Provided records ->
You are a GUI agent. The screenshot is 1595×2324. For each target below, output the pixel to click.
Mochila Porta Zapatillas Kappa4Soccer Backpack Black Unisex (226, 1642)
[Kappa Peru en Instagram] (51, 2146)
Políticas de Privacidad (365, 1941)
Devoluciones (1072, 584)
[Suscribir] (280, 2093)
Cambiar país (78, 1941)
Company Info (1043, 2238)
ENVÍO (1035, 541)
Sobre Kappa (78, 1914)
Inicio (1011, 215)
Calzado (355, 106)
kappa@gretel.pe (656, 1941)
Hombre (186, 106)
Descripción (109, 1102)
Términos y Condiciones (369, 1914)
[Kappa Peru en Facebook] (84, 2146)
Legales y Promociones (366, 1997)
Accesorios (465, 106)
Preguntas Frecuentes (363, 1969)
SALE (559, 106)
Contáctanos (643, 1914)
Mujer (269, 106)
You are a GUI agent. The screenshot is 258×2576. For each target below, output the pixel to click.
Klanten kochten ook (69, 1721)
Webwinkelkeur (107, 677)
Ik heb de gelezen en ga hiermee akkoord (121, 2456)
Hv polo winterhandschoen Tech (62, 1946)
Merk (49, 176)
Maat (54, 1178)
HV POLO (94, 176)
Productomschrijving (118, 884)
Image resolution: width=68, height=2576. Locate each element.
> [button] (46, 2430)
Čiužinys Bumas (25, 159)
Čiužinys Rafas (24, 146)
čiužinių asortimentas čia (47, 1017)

How to complete this task ->
Only one stretch of the entries above is wanted: the lines from the one containing "Inicio (1011, 215)" through the one containing "Čiužinys Bumas (25, 159)". Please reproduce it exactly.

Final answer ->
Inicio (1011, 215)
Calzado (355, 106)
kappa@gretel.pe (656, 1941)
Hombre (186, 106)
Descripción (109, 1102)
Términos y Condiciones (369, 1914)
[Kappa Peru en Facebook] (84, 2146)
Legales y Promociones (366, 1997)
Accesorios (465, 106)
Preguntas Frecuentes (363, 1969)
SALE (559, 106)
Contáctanos (643, 1914)
Mujer (269, 106)
You are a GUI agent. The screenshot is 258×2576. For each target below, output the pixel to click.
Klanten kochten ook (69, 1721)
Webwinkelkeur (107, 677)
Ik heb de gelezen en ga hiermee akkoord (121, 2456)
Hv polo winterhandschoen Tech (62, 1946)
Merk (49, 176)
Maat (54, 1178)
HV POLO (94, 176)
Productomschrijving (118, 884)
Image resolution: width=68, height=2576. Locate each element.
> [button] (46, 2430)
Čiužinys Bumas (25, 159)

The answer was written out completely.